Curator Lucía Sanromán elaborates on the exhibition strategy of creating a major update to these very relevant issues: “Given the participatory nature of The Oakland Projects, it is important to break down the category of ‘author’ in our presentation, and look for methodologies that allow for distributed authorship. At YBCA, we interpret this as dedicating gallery space to organizations that have maintained proven relationships to youth since the 1990s and continue this work today. This approach distributes authorship away from the artist and the institution, and toward young people and their advocates now. It underscores YBCA’s commitment to youth work.”

SFMOMA Presentation
At SFMOMA, Lacy’s retrospective encompasses the diverse range of mediums the artist has explored throughout her career, including performance, photography, film, sculpture, video installation, drawing, artist’s books, and ephemera. Spanning from Lacy’s projects in the 1970s to her latest video installations, SFMOMA’s presentation also features the world premiere of the video installation of De tu puño y letra (By Your Own Hand, 2015/2019), which draws from letters written by Ecuadorian women about their experiences of violence. Also included is the US debut of The Circle and the Square (2017), which explores the racial and religious consequences of globalized capitalism in England.
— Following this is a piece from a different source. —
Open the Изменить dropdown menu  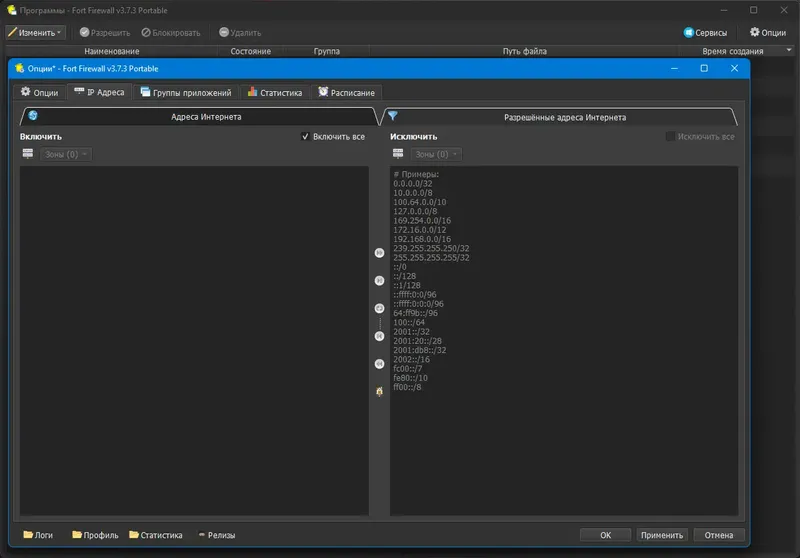(36, 33)
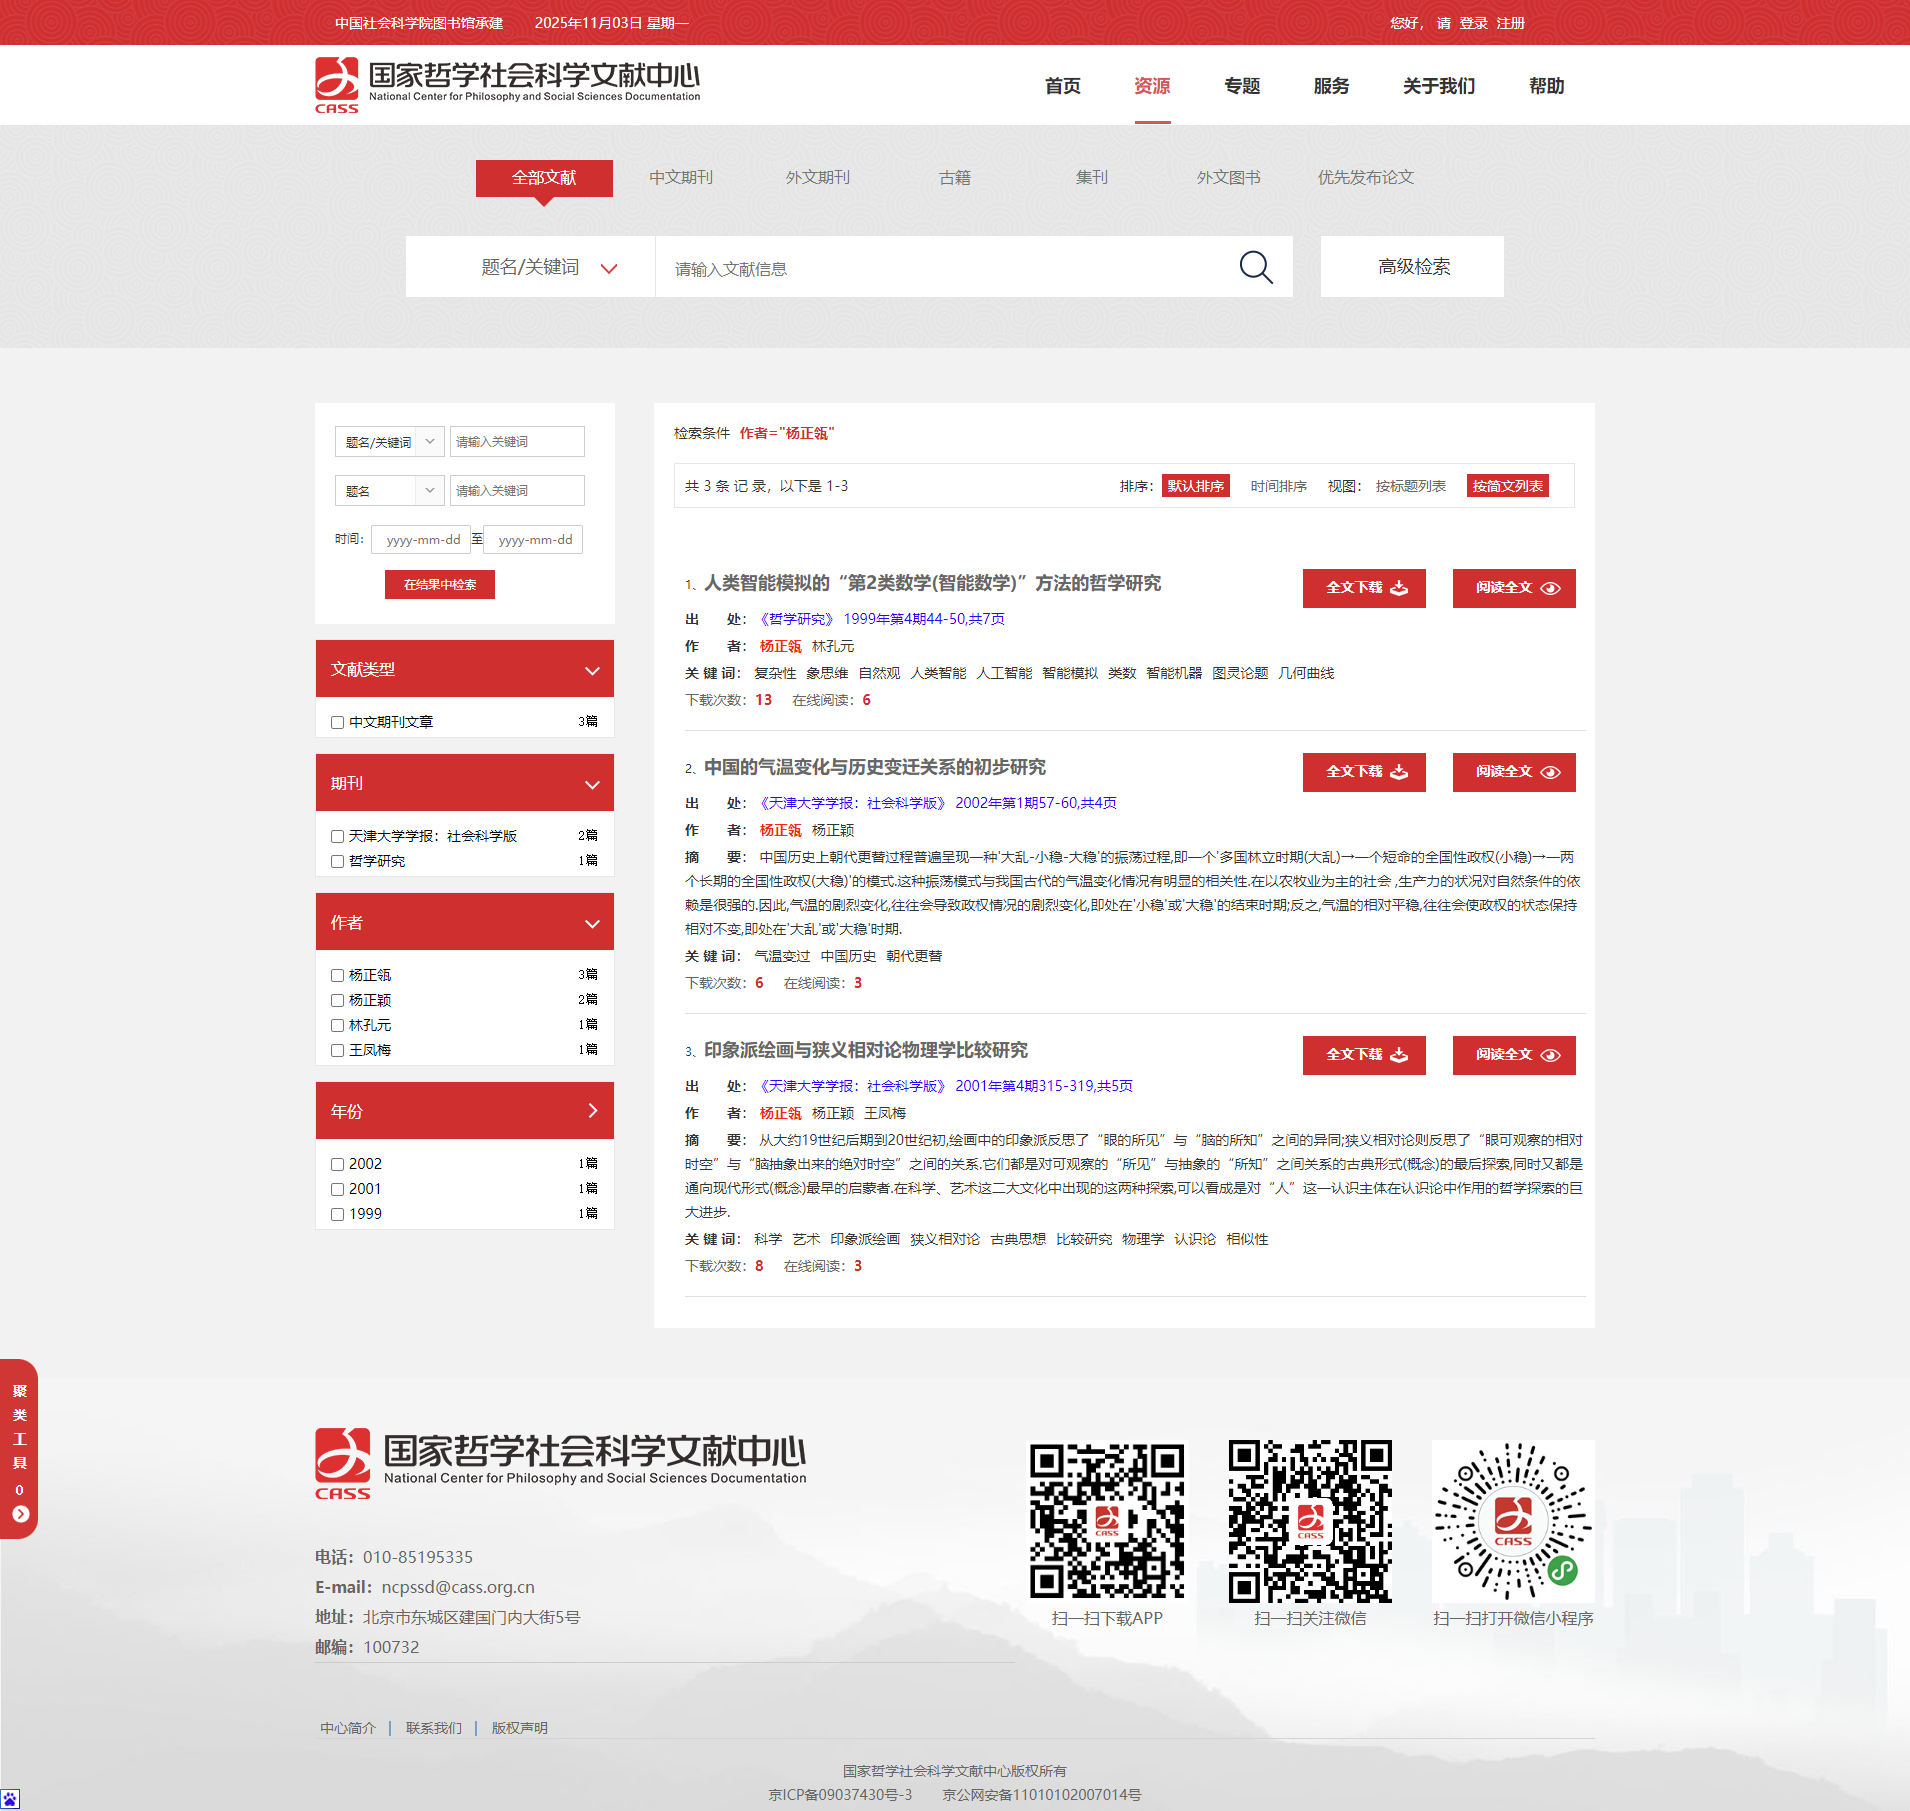The image size is (1910, 1811).
Task: Click the 高级检索 advanced search button
Action: click(x=1412, y=267)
“This retrospective requires an exhibition approach that historicizes the artworks while simultaneously anchoring the exhibition in the present day,” remarks Rudolf Frieling. “These projects are not over—the artist rewrites the scripts and the framing of these works from the perspective of our time.”

Lacy’s ethically committed, participatory performances and large-scale projects have blurred the line between life and art. Several works on view at SFMOMA honor the voices and contributions of women to public life, and embody Lacy’s role as a pioneer of feminist art practice since the early 1970s. Her best-known performances convening groups of women, such as Three Weeks in May (1977), In Mourning and in Rage (1977, with Leslie Labowitz), and The Crystal Quilt (1987), are represented through videos, photographs, and sculptural elements. Attesting to the artist’s lasting relationship with the Bay Area, several coauthored works on view were originally staged in San Francisco, including Alterations (1994, with Susanne Cockrell and Britta Kathmeyer), Freeze Frame: Room for Living Room (1982, with Julia London), and International Dinner Party (1979, with Linda Preuss)—a work that comes full circle after having been performed at SFMOMA in 1979 at the opening of Judy Chicago’s The Dinner Party. The exhibition constantly reflects both the process and the result of social practice and its corresponding audiovisual production.

The installation/performance Alterations (1994–95) and the performance Cleaning Conditions (2013) address issues of labor and has been updated and activated at SFMOMA with local participants. In addition, both institutions will present a robust array of public programs. The SFMOMA programs will focus on feminism, and the YBCA programs will focus on youth.